[Data for analysis]

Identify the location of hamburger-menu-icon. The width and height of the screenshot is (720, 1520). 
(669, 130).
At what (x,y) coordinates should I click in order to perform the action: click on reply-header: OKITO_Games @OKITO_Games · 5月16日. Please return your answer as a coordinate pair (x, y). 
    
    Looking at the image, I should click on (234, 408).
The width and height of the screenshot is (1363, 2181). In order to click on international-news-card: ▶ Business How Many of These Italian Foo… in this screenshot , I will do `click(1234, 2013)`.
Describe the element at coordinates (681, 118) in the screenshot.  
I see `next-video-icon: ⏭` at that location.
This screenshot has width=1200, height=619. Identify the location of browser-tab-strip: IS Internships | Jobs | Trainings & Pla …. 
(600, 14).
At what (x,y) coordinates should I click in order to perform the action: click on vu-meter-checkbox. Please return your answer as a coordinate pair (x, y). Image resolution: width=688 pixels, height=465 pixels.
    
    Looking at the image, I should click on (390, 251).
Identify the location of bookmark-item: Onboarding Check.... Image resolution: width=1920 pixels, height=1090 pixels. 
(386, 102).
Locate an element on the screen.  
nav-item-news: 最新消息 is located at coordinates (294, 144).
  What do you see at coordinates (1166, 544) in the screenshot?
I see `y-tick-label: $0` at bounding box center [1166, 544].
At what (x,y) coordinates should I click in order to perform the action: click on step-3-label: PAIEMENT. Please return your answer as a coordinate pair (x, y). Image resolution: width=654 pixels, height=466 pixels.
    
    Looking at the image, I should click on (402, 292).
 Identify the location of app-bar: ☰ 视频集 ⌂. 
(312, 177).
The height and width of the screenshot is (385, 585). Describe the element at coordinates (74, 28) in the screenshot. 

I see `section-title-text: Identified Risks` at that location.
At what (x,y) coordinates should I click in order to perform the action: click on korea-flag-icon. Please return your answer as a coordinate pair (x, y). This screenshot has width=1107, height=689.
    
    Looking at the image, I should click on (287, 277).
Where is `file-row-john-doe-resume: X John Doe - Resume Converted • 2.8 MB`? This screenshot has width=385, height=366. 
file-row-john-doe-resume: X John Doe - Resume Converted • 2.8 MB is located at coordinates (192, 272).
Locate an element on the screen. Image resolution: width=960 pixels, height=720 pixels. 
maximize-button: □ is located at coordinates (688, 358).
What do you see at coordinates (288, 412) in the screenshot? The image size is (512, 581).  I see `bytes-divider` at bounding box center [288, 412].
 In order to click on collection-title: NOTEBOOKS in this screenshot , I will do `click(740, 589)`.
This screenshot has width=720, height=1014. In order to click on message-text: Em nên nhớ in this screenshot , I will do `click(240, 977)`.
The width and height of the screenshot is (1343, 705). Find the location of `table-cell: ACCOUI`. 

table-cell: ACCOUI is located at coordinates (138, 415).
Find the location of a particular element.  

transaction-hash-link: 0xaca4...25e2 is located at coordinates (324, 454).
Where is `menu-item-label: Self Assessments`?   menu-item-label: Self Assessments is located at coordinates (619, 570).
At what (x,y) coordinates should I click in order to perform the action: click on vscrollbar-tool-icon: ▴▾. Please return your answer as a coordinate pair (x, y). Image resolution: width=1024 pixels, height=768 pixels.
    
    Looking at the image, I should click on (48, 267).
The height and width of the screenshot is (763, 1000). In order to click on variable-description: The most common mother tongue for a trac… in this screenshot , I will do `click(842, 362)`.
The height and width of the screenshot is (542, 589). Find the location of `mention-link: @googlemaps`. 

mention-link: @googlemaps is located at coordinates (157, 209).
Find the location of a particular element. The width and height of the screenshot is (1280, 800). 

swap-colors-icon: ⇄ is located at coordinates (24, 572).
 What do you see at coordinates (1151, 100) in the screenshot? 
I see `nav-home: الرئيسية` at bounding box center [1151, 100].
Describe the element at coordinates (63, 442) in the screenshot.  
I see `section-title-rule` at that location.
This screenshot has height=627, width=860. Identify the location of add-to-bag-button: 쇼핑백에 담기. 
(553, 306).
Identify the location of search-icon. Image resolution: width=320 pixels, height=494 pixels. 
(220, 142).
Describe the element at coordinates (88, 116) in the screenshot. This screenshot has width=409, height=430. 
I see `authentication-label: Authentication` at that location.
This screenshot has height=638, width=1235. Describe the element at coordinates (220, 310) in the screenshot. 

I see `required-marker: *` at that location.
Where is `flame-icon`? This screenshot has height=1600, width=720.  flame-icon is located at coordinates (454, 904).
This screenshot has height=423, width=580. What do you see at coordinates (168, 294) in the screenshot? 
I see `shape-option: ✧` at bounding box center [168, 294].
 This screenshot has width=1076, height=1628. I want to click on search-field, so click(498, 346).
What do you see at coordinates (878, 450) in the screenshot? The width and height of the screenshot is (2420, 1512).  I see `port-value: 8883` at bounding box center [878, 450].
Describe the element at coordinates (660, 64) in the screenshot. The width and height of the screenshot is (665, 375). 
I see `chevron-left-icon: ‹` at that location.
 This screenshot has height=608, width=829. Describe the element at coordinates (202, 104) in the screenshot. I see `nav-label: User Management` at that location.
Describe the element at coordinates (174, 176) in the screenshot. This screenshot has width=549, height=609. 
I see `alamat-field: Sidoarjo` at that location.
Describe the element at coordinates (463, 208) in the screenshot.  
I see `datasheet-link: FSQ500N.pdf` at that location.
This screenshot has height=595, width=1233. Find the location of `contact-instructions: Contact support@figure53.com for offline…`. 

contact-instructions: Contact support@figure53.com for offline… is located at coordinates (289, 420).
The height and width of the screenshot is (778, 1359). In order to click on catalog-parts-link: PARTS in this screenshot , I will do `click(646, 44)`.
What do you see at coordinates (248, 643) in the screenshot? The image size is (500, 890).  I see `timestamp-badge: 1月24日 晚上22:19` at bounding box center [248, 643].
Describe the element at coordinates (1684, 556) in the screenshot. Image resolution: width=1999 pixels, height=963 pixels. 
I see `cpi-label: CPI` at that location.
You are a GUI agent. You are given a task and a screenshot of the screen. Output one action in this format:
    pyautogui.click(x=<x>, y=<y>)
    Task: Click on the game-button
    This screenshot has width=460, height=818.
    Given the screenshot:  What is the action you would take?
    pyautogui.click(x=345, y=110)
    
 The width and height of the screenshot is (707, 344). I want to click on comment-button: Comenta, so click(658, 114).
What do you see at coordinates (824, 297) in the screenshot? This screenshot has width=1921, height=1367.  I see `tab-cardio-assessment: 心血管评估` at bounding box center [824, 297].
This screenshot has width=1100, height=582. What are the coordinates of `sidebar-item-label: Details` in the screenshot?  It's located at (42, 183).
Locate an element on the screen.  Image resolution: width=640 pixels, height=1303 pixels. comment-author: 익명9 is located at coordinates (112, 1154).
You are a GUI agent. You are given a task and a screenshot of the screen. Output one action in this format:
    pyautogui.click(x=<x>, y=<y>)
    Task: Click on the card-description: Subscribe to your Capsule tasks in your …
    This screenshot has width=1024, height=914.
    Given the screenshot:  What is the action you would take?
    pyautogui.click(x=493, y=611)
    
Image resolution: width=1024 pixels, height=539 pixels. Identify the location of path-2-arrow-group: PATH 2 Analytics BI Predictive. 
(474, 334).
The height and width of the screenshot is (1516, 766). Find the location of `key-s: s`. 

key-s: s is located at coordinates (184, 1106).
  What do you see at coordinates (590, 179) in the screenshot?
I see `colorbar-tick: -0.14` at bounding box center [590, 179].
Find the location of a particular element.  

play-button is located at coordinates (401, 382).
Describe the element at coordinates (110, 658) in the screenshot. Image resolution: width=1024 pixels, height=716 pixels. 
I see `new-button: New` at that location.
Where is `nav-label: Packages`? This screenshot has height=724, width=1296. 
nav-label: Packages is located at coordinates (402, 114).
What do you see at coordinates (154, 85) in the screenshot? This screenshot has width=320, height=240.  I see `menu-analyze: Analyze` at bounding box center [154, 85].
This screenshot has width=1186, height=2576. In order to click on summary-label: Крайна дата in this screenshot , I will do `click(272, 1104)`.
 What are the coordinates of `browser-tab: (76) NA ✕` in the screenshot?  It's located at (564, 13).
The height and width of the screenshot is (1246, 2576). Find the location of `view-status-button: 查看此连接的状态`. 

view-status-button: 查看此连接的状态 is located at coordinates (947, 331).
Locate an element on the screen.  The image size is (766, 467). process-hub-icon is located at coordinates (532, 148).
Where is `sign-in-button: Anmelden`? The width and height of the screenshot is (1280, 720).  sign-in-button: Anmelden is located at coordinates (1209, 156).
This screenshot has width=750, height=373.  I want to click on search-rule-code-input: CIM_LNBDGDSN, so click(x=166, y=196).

[/Data for analysis]

# Required action
Copy the material from the line containing "In order to click on collection-title: NOTEBOOKS" through the line containing "This screenshot has width=720, height=1014.", reproducing each character without change.

# Finished task
 In order to click on collection-title: NOTEBOOKS in this screenshot , I will do `click(740, 589)`.
This screenshot has width=720, height=1014. In order to click on message-text: Em nên nhớ in this screenshot , I will do `click(240, 977)`.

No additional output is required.